[Saved entries]

+ + + +

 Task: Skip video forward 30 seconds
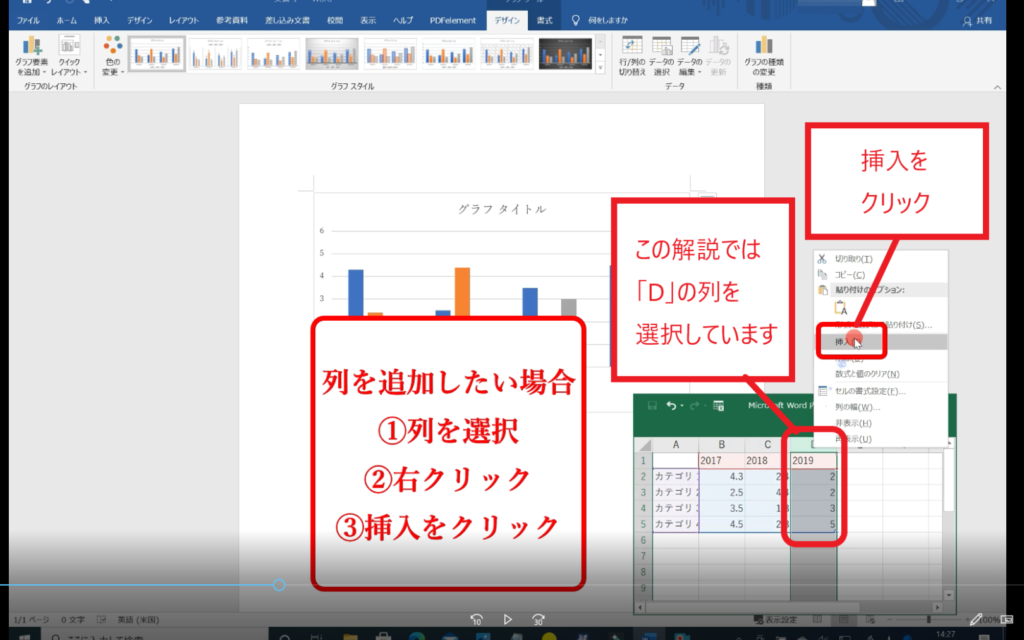(x=539, y=619)
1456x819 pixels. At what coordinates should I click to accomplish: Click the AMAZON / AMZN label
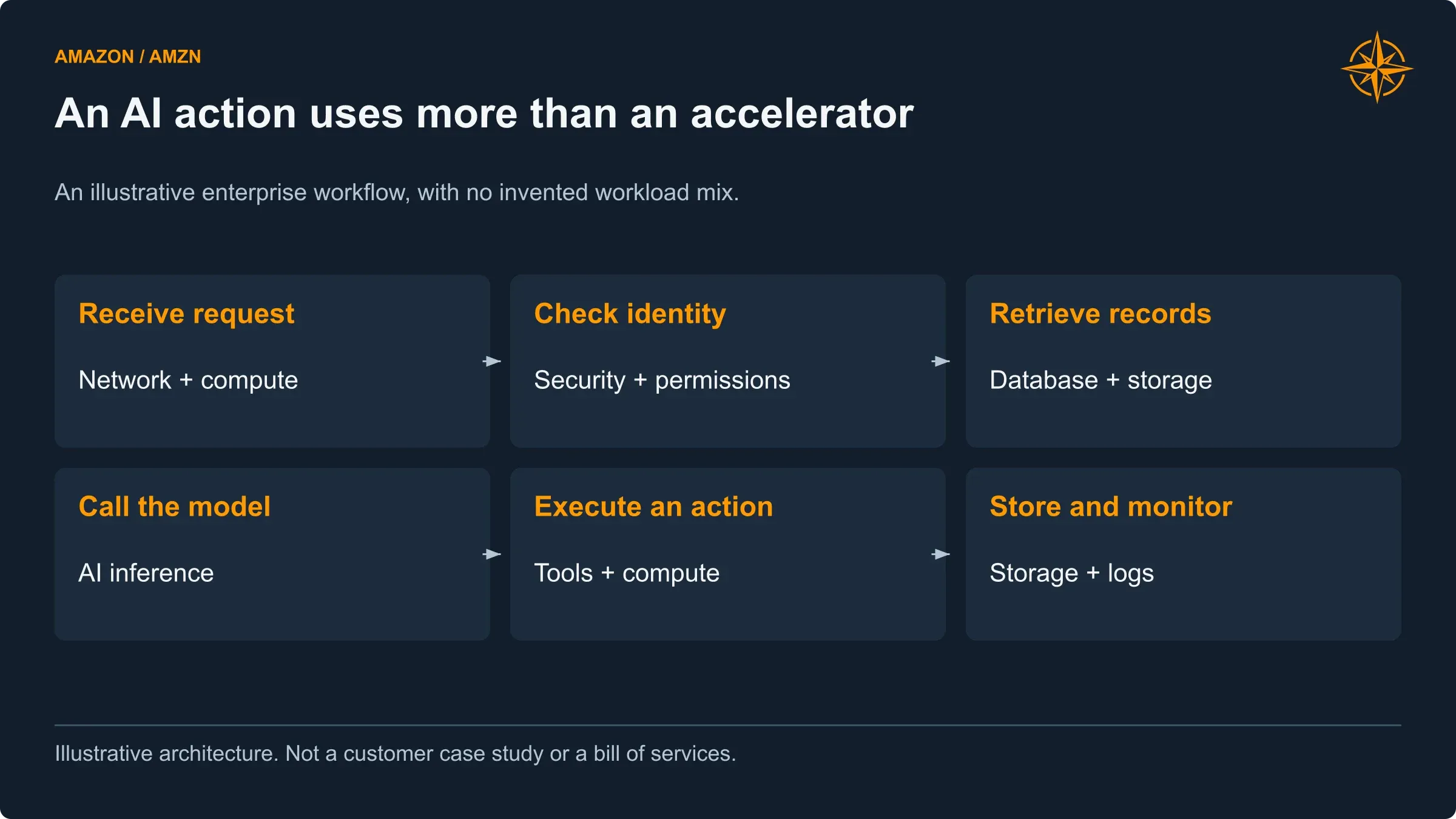(x=127, y=56)
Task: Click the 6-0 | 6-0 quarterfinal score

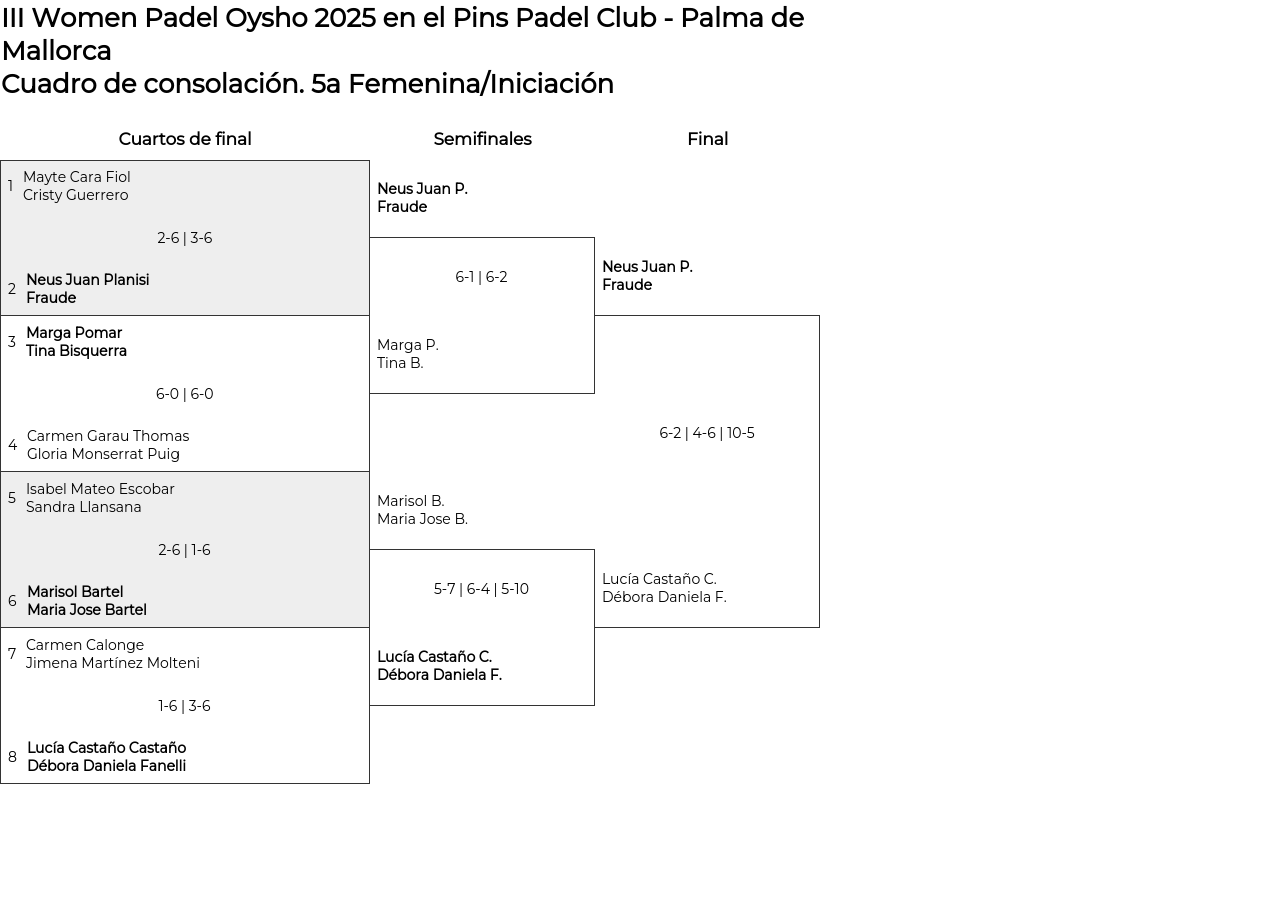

+ + + +

### Problem
Please print all the lines above exactly as given and leave out every picture.

### Response to the exercise
 Task: Skip video forward 30 seconds
(x=539, y=619)
1456x819 pixels. At what coordinates should I click to accomplish: Click the AMAZON / AMZN label
(x=127, y=56)
Task: Click the 6-0 | 6-0 quarterfinal score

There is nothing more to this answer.